I have 3 photos in the art show 2 of Bernadette Bosky from Women En Large (she's one of the guests of honor), and one of Samuel R. Delany from Familiar Men. His is the photo that was in the National Queer Arts Festival exhibition that closed recently.

I'm moderating the panel "Fat, Feminism and Fandom Revisited." How have things changed since fannish feminists and fat activists first started this panel series? What did it accomplish, within fandom and outside of it? Panelists are Rachael Acks, Arthur D. Hlavaty, Eva Whitley and Bernadette Bosky. It's pretty close to the 30th anniversary of the first panel that Debbie Notkin and I did in 1984 in Los Angeles.

Conversation will be about the history both in fandom and the larger world, and also very much about now.

I think I've mentioned that I'm going to be able to go to the Sojourner Truth Museum on Tuesday in Battle Creek and see the archive of her photographs. This started with this blog on Body Impolitic "Sojourner Truth: I Sell the Shadow to Support the Substance" Geri Sullivan wrote that she might be able to have me see the archives and that's what happened!!

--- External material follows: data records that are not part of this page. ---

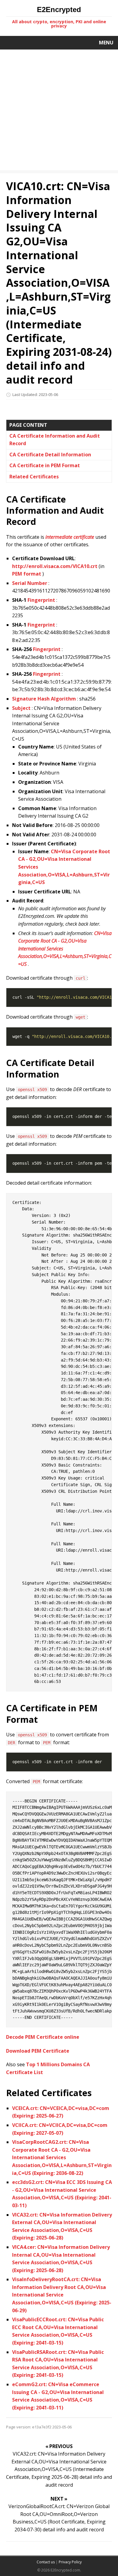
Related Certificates (34, 476)
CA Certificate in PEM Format (44, 465)
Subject (21, 708)
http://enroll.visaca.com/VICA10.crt (54, 566)
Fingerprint (41, 600)
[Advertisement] (59, 111)
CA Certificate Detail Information (50, 454)
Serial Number (29, 583)
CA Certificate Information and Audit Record (54, 440)
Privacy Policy (70, 2562)
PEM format (26, 573)
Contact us (46, 2562)
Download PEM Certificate (37, 2051)
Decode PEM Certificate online (42, 2037)
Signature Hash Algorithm (44, 698)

"Sojourner Truth, according to the Willis/Krauthamer book Envisioning Emancipation: Black Americans And the End of Slavery, understood the power of photography, and actively distributed photographs of herself:

“Those pictures were meant to affirm her status as a sophisticated and respectable “free woman and as a woman in control of her image.” The public’s fascination with small and collectible card-mounted photographs, allowed her to advance her abolitionist cause to a huge audience and earn a living through their sale. “ I Sell the Shadow to Support the Substance,” proclaimed the famous slogan for these pictures."

I'll write about seeing the archive when I get back.

Still have boxes to rope and tape. Really looking forward to seeing folks in Detroit.